** WHAT YOU ARE ASKED TO DO **
Copy exactly the lines of the data below that run from the line holding "insurance (1060, 1304)" through the line holding "[Сообщить об ошибке] (407, 1352)", both ends included.
(Beginning of STUDY MATERIAL)
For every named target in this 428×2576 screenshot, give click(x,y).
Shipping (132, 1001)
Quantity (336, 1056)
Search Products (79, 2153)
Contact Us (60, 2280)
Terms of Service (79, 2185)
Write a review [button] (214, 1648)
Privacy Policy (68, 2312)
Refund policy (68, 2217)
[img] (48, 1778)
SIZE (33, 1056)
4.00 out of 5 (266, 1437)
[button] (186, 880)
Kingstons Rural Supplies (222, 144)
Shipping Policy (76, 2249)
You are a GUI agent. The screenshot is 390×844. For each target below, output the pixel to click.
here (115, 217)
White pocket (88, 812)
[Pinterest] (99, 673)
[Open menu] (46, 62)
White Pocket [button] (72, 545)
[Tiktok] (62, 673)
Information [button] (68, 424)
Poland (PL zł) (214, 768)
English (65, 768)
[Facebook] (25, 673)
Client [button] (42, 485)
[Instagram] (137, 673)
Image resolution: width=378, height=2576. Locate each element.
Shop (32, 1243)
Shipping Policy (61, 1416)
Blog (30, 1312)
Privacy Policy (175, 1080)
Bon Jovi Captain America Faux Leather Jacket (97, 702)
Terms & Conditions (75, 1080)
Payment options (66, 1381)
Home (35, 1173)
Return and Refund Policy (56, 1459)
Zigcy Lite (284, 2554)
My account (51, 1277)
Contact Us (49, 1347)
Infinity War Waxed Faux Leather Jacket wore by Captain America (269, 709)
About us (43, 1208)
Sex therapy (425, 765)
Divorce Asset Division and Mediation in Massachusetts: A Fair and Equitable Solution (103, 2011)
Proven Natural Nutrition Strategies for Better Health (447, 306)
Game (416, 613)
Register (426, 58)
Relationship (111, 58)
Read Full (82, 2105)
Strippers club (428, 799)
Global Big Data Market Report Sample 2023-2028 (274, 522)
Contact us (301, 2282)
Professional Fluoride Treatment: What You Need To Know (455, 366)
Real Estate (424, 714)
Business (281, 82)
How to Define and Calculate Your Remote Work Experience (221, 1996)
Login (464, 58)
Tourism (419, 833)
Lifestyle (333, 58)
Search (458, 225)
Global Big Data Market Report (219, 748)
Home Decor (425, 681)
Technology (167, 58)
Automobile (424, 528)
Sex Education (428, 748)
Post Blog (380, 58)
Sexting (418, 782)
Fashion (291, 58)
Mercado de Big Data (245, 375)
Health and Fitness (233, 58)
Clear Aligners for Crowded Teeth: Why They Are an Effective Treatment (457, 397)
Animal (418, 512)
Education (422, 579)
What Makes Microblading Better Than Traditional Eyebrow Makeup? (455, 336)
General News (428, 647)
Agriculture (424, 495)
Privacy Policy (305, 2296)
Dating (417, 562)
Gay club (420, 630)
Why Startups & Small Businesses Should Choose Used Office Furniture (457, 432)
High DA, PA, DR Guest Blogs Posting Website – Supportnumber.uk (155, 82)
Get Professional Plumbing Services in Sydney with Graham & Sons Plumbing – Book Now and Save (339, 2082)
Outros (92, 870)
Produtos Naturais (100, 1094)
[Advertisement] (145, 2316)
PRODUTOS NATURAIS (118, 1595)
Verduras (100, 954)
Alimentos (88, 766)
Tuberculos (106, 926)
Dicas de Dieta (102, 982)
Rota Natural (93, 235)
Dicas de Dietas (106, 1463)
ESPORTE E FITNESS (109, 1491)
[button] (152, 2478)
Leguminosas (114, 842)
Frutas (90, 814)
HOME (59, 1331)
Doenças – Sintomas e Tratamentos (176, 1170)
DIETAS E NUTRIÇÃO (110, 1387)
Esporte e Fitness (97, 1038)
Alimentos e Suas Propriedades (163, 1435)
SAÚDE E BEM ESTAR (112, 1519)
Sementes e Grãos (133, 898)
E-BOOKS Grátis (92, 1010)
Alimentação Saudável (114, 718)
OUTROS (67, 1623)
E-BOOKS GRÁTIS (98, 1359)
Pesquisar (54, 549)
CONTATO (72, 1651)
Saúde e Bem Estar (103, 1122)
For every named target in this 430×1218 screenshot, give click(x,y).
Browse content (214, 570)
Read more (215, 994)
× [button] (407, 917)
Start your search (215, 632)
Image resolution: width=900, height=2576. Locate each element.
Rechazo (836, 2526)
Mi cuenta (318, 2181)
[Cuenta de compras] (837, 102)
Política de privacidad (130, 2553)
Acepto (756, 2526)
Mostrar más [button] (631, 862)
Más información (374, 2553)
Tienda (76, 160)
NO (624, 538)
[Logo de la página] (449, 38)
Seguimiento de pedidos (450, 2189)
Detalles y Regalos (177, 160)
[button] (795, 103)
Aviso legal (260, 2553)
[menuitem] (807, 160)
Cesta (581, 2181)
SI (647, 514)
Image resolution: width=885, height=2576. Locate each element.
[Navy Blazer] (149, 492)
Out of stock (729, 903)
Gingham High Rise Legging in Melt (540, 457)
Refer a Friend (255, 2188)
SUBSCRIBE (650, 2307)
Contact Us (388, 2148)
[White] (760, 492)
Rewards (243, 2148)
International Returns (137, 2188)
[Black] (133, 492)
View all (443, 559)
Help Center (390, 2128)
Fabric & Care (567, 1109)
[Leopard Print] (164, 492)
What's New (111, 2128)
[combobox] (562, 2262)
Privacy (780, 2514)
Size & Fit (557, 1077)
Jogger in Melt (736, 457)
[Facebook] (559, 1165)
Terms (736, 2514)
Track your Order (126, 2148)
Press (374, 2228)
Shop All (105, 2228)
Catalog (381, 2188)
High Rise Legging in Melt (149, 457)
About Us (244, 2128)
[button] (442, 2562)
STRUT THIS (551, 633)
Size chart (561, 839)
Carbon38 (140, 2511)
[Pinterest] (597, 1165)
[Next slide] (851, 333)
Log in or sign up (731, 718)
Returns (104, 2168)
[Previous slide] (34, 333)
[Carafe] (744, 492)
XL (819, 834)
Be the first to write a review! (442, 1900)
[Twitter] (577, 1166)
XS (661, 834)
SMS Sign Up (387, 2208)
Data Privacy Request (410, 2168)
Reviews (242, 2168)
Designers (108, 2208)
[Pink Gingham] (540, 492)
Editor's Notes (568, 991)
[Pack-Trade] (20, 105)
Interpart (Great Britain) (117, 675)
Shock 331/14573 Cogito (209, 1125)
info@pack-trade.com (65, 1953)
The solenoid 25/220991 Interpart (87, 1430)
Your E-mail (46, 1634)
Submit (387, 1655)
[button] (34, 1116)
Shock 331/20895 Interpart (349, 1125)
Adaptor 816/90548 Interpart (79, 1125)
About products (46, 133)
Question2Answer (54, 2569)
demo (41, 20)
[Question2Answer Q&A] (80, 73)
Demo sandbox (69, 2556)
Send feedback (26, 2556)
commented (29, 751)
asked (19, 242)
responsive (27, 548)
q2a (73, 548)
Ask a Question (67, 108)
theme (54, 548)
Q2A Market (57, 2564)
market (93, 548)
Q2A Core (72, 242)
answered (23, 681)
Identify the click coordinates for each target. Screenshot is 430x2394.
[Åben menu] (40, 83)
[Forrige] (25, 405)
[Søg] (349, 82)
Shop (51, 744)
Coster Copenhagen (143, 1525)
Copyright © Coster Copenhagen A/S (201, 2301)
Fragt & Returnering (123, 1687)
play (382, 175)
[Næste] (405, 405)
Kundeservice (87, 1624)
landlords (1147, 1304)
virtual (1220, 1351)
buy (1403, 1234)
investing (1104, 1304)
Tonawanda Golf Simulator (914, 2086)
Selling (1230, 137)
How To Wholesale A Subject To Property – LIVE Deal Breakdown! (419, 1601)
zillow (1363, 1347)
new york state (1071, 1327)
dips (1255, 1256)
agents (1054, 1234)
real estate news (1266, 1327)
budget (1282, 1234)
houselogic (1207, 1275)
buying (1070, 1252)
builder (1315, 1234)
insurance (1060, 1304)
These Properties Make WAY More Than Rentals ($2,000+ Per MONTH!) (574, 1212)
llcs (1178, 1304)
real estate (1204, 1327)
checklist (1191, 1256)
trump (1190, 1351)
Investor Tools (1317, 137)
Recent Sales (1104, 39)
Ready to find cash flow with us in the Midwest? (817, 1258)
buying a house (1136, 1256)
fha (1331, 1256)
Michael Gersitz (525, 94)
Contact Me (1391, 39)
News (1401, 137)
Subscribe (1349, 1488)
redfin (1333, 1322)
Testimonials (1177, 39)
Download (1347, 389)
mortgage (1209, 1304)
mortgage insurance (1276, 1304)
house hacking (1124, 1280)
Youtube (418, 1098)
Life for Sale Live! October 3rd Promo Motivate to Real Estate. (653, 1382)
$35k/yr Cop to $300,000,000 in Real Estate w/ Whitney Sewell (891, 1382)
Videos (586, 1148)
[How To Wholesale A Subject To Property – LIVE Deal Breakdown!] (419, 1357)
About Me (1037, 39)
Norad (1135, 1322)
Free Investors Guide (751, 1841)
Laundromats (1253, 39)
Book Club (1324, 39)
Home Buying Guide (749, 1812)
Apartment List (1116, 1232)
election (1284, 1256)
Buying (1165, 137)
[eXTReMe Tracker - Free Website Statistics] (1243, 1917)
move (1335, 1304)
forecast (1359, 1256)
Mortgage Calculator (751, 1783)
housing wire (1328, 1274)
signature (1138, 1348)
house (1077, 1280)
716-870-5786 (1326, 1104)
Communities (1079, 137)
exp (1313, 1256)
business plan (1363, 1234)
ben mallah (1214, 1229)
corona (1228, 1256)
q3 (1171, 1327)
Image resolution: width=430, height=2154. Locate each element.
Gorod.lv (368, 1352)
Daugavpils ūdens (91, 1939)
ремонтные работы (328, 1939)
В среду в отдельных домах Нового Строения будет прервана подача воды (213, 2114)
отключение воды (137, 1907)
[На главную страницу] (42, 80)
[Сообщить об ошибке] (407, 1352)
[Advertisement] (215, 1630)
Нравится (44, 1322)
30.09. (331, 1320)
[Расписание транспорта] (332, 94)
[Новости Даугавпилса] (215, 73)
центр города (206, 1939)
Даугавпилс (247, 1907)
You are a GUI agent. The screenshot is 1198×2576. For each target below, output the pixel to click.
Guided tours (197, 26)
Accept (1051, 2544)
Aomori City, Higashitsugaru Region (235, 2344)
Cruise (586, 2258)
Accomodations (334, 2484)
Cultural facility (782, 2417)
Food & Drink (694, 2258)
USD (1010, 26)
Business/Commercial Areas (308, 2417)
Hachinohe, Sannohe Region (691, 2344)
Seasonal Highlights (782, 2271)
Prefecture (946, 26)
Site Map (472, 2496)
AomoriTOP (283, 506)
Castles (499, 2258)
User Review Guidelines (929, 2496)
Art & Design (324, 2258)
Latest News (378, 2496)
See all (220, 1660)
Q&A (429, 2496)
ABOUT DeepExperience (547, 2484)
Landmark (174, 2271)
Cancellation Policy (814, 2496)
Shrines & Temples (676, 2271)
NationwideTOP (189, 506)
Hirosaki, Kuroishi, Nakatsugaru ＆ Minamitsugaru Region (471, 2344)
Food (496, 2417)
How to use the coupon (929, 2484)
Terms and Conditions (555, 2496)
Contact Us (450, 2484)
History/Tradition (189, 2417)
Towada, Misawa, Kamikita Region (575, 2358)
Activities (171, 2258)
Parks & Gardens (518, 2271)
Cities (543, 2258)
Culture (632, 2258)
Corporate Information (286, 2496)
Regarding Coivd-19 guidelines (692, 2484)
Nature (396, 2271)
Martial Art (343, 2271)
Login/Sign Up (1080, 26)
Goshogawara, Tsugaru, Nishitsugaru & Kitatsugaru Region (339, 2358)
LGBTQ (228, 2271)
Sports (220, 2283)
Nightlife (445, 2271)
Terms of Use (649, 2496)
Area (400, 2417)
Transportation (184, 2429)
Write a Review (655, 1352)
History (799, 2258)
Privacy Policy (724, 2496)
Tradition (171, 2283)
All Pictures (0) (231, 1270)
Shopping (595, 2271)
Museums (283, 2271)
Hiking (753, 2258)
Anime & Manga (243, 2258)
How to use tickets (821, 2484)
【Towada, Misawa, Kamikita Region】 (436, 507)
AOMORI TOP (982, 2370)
(End of STUDY MATERIAL)
** RESPONSE TO THIS EXERCISE **
insurance (1060, 1304)
These Properties Make WAY More Than Rentals ($2,000+ Per MONTH!) (574, 1212)
llcs (1178, 1304)
real estate (1204, 1327)
checklist (1191, 1256)
trump (1190, 1351)
Investor Tools (1317, 137)
Recent Sales (1104, 39)
Ready to find cash flow with us in the Midwest? (817, 1258)
buying a house (1136, 1256)
fha (1331, 1256)
Michael Gersitz (525, 94)
Contact Me (1391, 39)
News (1401, 137)
Subscribe (1349, 1488)
redfin (1333, 1322)
Testimonials (1177, 39)
Download (1347, 389)
mortgage (1209, 1304)
mortgage insurance (1276, 1304)
house hacking (1124, 1280)
Youtube (418, 1098)
Life for Sale Live! October 3rd Promo Motivate to Real Estate. (653, 1382)
$35k/yr Cop to $300,000,000 in Real Estate w/ Whitney Sewell (891, 1382)
Videos (586, 1148)
[How To Wholesale A Subject To Property – LIVE Deal Breakdown!] (419, 1357)
About Me (1037, 39)
Norad (1135, 1322)
Free Investors Guide (751, 1841)
Laundromats (1253, 39)
Book Club (1324, 39)
Home Buying Guide (749, 1812)
Apartment List (1116, 1232)
election (1284, 1256)
Buying (1165, 137)
[eXTReMe Tracker - Free Website Statistics] (1243, 1917)
move (1335, 1304)
forecast (1359, 1256)
Mortgage Calculator (751, 1783)
housing wire (1328, 1274)
signature (1138, 1348)
house (1077, 1280)
716-870-5786 (1326, 1104)
Communities (1079, 137)
exp (1313, 1256)
business plan (1363, 1234)
ben mallah (1214, 1229)
corona (1228, 1256)
q3 (1171, 1327)
Image resolution: width=430, height=2154. Locate each element.
Gorod.lv (368, 1352)
Daugavpils ūdens (91, 1939)
ремонтные работы (328, 1939)
В среду в отдельных домах Нового Строения будет прервана подача воды (213, 2114)
отключение воды (137, 1907)
[На главную страницу] (42, 80)
[Сообщить об ошибке] (407, 1352)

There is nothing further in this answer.